A $3.8 billion plan is required to meet the goal of decarbonizing the health care network by 2040, according to a new report from the firm Dunsky Energy + Climate.
The Quebec government has adopted a goal of zero direct greenhouse gas emissions for state buildings and the entire fleet of institutional vehicles by 2040, and the report presented Tuesday aims to be a “turnkey” brochure for the decarbonisation of the healthcare system.
It is aimed at buildings, vehicles and indirect emissions of greenhouse gases (GHG).
The report, commissioned by the Association for Public Health of Quebec (ASPQ) and funded by the Trottier Family Foundation, proposes, among other things, to decarbonize buildings by introducing energy-saving measures, in particular by recovering waste heat from hospitals
The recovery of residual heat from medical equipment and ambient air is a key measure of the plan which highlights that it is possible to reduce heating needs by 57% and hot water by 28%, through modifications to distribution networks heat and ventilation systems.
“Heat recovery reduces the investment needed in geothermal and heat pump equipment to replace natural gas by $540 million,” according to the report.
It is also recommended to promote the installation of efficient electric heating systems, mainly geothermal.
It is also necessary to reduce energy demand by installing light-emitting diode (LED) lighting, according to the firm Dunsky, which emphasizes that “lighting is the second source of electricity consumption after equipment ancillaries (such as medical devices)”.
According to the authors of the report, the decarbonization of buildings could, over time, allow energy savings of about 571 million dollars.

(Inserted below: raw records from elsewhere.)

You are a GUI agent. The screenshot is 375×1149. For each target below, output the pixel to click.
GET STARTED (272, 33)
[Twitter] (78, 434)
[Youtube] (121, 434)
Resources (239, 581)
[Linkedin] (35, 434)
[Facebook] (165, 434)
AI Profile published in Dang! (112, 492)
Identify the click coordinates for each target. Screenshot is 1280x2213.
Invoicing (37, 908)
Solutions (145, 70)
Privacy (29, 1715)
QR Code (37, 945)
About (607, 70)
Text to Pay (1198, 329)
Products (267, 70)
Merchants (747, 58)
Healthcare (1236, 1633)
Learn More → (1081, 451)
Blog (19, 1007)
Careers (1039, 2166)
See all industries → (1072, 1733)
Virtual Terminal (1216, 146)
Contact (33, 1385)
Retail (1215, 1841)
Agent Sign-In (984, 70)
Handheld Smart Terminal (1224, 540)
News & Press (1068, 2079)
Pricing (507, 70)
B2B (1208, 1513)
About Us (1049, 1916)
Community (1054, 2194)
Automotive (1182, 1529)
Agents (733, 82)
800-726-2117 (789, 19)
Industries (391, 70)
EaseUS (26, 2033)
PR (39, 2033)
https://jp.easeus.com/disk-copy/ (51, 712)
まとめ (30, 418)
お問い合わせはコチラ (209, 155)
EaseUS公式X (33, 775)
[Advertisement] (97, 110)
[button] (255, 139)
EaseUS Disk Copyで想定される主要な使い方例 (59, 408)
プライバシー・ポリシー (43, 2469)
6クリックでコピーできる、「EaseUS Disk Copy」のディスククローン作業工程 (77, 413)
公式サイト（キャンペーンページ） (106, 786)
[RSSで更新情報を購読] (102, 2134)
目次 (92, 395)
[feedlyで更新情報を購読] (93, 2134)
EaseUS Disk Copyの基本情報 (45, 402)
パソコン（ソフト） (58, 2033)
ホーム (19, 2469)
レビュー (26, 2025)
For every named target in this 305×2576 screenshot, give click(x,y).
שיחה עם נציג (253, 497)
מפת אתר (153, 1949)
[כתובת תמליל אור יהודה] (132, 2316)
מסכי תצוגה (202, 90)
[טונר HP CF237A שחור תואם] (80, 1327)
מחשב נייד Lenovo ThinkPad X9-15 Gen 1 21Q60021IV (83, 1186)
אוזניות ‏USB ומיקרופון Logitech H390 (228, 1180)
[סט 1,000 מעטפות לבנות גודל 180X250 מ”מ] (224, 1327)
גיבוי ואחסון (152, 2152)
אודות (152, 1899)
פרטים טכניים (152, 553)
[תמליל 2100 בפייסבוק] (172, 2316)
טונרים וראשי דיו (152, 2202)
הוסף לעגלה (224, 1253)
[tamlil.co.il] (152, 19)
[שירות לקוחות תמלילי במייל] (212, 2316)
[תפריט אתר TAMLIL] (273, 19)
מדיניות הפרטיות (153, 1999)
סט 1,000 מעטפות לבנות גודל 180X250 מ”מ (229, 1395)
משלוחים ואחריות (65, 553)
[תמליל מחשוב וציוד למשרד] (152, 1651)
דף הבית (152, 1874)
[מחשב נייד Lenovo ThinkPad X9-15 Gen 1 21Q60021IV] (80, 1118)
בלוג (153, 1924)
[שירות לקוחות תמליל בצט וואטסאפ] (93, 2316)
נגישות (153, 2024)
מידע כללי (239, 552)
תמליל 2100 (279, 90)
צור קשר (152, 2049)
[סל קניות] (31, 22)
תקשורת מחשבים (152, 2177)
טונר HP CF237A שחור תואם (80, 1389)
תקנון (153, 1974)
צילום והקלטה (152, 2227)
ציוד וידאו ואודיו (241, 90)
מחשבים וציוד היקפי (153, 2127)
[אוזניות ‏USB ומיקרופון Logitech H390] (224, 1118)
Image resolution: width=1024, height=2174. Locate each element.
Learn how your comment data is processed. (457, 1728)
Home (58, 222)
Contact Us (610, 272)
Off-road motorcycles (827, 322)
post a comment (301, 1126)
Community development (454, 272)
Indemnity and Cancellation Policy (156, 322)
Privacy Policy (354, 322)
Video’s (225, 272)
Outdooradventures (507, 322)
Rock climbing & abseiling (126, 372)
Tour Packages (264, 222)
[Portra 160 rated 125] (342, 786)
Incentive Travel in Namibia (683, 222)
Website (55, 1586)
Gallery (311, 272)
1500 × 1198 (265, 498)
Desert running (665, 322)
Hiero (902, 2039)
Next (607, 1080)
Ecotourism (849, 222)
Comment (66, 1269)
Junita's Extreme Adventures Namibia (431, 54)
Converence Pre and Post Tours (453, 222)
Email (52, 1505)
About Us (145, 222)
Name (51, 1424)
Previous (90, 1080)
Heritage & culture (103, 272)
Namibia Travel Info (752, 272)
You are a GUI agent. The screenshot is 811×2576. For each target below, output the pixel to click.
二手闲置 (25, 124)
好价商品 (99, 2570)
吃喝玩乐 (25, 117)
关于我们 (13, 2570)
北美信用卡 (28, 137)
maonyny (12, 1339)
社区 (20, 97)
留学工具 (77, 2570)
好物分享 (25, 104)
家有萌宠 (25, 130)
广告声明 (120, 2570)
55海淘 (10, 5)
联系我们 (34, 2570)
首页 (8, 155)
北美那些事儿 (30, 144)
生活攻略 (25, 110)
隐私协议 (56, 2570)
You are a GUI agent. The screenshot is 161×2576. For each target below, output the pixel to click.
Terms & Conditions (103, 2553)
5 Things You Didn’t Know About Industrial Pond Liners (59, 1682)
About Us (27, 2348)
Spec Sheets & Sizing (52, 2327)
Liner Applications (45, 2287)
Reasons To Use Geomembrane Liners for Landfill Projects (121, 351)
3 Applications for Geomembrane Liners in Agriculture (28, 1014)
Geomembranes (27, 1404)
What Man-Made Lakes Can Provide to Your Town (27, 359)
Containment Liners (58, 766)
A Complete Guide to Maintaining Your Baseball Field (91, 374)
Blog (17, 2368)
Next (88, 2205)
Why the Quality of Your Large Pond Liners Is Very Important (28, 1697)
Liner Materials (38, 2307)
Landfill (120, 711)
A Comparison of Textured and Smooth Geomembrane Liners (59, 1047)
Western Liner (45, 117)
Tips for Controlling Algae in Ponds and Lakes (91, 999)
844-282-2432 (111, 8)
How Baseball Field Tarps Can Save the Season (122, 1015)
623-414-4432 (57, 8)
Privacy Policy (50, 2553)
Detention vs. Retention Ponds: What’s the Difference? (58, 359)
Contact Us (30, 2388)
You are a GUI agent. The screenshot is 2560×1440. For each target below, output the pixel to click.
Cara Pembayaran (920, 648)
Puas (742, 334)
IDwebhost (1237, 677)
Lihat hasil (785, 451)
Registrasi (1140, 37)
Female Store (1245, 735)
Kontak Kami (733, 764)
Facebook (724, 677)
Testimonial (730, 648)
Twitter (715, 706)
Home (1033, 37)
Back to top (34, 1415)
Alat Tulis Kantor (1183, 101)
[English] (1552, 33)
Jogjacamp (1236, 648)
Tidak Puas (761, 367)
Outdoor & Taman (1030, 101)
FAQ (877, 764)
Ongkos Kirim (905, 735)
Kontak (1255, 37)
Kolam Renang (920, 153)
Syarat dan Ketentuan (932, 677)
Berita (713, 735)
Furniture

The plan also suggests replacing combustion vehicles at the end of their useful lives and starting to electrify ambulances by 2024, in order to achieve a fleet of “zero direct emissions” vehicles by 2040.
Electrifying the vehicle fleet could save an estimated $216 million.
More specifically, the electrification of vehicles would generate savings of “80% in energy costs and 50% in maintenance costs compared to combustion vehicles”.
It would also be possible to eliminate GHGs caused by the use of medical gases by replacing these “high carbon impact gases” such as anesthetic gases, inhalant gases and refrigerant gases by “adopting medical practices to reduce carbon footprint”.
The cost of inaction would be “higher”
According to the study, the healthcare sector currently emits 3.6% of the province’s total GHG emissions, the equivalent of 2.74 million tonnes of GHG.
Hospitals and other buildings in the network account for, again according to the Dunsky firm, “65% of emissions from state buildings.”
These GHG emissions are not only harmful to the climate, but also to people’s health, recalled the family doctor and president of the Association of Doctors for the Environment of Quebec (AQME), Clodel Pétrin-Dérosiers .
He made it clear that the decarbonisation of the healthcare network would have a direct impact on the health of Quebecers and on the costs linked to the healthcare network.
“When we integrate the health benefits we get in terms of reduced deaths, reduced morbidity and therefore reduced disease, the investment is profitable,” because “air pollution is $30 billion a year in health care “, emphasized the doctor.
Health Canada estimated in 2016 that the total economic cost of all health impacts of air pollution was $120 billion annually to the country.
Clodel Pétrin-Dérosier argues that doctors who get involved in AQME “are motivated to offer care that responds to the climate emergency, therefore care that does not harm people.”
He added that “if we want to be consistent with the first oath we take as a doctor, which is not to harm patients, the health network must do its part” and decarbonize.
The Dunsky firm estimates that the cost of inaction “is about $5 billion by 2050, or $3.4 billion in the social cost of carbon and $1.5 billion in lost potential savings.”
Consultant Audrey Yank of the firm Dunsky clarified that “the social cost of carbon takes into account the cost of all the social impacts associated with GHGs, such as the risks of the physical impacts of climate change, the effects on human health and the infrastructure.
Thomas Bastien, general director of the ASPQ, has indicated that the report has been presented to the Ministry of Environment and Health and that “other meetings” are planned.